Song for the Whooping Crane
Eileen Spinelli. Eerdmans Books for Young Readers, $16 (32pp) ISBN 978-0-8028-5172-7
A visual and linguistic delight, this celebration of the endangered whooping crane delivers a subtle environmental message. Beginning ""in the far North/ when October spills/ across the ice/ and the wind sweeps high,"" Spinelli (Night Shift Daddy) traces the flight of the cranes to their southern habitat and back again, detailing the kinds of foods, sounds and activities in which the birds engage.

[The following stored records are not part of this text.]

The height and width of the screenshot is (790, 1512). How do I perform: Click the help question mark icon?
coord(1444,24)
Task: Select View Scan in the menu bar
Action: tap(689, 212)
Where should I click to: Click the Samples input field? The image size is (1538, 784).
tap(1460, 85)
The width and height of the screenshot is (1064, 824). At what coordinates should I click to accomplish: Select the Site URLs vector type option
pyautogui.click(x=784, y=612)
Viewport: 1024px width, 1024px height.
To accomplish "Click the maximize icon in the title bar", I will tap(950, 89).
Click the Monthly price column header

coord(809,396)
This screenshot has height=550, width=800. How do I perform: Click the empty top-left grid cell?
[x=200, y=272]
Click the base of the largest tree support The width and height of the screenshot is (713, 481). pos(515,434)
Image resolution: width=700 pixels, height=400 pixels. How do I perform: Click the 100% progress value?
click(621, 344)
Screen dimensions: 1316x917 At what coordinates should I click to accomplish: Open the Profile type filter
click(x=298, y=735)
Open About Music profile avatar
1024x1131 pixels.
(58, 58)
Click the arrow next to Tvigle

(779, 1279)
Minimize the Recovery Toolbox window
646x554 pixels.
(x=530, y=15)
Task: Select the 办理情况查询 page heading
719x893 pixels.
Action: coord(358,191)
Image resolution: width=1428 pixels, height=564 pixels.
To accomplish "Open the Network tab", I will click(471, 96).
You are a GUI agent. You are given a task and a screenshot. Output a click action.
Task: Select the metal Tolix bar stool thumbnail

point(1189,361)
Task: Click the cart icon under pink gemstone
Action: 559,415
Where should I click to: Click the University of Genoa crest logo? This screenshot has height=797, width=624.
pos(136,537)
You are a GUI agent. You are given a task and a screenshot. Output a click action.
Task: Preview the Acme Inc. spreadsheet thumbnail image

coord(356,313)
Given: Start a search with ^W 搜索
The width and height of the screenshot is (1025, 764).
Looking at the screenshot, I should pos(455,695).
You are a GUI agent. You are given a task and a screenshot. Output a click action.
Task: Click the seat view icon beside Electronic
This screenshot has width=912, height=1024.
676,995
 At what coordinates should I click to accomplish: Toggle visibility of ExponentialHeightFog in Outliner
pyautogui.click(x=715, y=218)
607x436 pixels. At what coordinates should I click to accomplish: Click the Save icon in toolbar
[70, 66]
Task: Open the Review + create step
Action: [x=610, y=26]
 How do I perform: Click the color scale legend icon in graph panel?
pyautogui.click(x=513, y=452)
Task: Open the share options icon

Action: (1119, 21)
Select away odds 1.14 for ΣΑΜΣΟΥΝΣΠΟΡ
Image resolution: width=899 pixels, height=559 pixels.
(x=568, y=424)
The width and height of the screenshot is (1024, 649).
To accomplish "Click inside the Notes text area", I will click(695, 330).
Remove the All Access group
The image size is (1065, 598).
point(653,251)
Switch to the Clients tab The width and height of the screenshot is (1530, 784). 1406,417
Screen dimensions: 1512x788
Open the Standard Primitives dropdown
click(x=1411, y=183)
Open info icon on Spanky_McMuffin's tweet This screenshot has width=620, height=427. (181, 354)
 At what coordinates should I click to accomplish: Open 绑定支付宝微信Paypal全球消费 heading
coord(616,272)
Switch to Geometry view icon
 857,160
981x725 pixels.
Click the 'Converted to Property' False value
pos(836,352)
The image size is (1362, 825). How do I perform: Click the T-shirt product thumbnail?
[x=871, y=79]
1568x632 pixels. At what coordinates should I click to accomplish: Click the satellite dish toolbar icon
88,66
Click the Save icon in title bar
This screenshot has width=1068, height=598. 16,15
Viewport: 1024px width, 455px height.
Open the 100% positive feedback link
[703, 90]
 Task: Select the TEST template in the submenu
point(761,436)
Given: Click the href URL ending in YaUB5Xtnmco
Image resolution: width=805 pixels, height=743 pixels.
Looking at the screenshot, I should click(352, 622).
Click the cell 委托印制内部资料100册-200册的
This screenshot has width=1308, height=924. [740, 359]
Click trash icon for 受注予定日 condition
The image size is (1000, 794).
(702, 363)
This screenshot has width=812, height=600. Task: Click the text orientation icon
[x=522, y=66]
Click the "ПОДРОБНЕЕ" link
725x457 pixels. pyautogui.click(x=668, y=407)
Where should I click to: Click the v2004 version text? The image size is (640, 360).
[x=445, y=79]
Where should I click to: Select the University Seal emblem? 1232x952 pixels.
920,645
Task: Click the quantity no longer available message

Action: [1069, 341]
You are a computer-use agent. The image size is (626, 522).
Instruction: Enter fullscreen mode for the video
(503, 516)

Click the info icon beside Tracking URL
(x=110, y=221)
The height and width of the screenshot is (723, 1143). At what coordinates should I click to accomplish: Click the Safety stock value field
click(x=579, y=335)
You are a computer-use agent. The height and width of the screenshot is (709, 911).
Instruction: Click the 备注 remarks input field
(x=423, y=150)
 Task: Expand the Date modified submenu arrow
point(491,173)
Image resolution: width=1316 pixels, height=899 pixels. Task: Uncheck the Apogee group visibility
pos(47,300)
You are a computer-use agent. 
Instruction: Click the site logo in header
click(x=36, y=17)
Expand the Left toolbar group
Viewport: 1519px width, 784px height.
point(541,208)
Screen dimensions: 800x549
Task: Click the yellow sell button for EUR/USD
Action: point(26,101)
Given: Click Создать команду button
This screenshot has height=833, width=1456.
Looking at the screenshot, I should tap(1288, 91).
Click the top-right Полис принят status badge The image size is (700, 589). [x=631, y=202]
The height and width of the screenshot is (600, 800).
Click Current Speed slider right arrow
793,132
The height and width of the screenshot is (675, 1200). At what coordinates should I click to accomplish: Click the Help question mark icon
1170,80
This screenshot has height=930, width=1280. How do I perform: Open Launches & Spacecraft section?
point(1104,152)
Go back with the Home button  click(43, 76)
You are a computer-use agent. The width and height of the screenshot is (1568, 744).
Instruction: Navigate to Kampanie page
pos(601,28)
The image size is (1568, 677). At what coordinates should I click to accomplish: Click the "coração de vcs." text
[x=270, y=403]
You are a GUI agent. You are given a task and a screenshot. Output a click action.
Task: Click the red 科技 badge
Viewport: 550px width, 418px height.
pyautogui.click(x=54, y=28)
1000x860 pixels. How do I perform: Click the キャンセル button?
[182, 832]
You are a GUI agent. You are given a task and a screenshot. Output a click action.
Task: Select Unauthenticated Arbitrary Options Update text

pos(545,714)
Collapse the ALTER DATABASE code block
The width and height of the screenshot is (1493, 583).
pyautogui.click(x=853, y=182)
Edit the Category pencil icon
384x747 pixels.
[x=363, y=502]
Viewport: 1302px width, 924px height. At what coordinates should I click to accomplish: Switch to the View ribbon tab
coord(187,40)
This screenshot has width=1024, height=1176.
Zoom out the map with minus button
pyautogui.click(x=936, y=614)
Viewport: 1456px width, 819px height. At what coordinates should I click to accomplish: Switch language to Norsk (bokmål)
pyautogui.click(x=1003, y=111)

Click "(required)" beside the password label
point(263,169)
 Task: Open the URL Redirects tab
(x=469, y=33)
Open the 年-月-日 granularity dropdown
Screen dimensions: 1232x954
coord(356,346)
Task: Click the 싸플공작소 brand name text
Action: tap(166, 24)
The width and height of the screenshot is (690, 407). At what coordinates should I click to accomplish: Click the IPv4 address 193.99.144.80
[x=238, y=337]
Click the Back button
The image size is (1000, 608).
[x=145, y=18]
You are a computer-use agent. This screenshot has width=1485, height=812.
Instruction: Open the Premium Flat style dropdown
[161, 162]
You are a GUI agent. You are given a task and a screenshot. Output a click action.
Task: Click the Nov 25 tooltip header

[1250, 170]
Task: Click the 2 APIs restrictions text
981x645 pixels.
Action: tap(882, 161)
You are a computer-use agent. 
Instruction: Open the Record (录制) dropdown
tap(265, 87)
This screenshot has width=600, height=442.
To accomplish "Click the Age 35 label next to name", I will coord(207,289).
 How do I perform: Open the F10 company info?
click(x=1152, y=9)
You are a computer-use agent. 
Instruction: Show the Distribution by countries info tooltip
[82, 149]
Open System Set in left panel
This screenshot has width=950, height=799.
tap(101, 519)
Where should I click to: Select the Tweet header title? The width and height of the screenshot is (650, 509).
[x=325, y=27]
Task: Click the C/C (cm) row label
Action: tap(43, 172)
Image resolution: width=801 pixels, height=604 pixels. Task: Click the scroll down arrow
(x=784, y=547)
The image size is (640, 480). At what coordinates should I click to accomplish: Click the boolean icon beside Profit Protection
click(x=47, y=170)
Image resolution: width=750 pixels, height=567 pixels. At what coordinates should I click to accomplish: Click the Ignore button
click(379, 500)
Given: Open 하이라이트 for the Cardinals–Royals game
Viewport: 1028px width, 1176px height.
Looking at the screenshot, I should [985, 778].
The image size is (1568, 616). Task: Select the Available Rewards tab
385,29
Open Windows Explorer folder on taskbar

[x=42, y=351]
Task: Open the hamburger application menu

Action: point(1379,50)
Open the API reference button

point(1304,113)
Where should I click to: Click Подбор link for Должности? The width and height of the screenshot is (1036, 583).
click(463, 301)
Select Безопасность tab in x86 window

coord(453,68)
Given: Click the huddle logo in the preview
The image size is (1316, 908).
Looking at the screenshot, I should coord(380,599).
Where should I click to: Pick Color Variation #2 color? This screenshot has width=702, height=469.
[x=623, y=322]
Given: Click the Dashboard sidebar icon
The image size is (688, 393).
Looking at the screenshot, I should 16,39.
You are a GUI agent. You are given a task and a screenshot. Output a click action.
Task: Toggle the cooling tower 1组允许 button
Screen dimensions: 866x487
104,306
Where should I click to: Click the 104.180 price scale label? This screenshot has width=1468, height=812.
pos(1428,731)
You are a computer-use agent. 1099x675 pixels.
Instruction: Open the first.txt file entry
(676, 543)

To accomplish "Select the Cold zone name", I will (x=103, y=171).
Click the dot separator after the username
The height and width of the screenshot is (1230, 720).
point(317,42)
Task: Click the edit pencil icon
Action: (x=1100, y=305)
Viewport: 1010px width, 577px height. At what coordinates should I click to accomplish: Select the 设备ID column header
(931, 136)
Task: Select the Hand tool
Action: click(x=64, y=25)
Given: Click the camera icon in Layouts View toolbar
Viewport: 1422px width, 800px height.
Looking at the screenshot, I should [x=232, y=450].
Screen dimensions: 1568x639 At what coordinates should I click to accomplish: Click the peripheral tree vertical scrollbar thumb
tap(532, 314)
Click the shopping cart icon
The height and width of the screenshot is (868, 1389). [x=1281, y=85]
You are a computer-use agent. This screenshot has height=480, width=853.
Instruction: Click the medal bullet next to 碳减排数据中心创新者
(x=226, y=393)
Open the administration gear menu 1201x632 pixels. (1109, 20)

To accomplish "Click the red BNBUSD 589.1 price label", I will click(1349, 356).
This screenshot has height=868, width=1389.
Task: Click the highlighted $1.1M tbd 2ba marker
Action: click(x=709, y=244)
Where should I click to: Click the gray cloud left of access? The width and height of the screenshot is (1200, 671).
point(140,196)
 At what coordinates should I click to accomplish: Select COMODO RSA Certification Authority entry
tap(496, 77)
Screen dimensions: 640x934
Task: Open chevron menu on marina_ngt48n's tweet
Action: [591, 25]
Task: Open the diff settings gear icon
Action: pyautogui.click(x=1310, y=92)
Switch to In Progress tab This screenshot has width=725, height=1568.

Spinelli infuses the narrative's reverential tone with an infectious sense of wonder: ""Come see!/ Step out from dappled doorways,/ leave your dreams."" Warnick's (They Walk the Earth) deft watercolors balance close-up views of the ice-white cranes with silhouetted figures (such as the cranes' awkward mating dance, ""They bow,/ they leap,/ they flap their wings"") and striking landscapes. From an aerial view of a town in sleeting rain to the gray shadowed crane asleep in shallow pools, Warnick's serene images are breathtaking. By book's end, as the cranes go ""in blossom-scented April once more to northern nesting grounds,"" the reader will join the author in hoping, ""may it always be so."" All ages. (Sept.)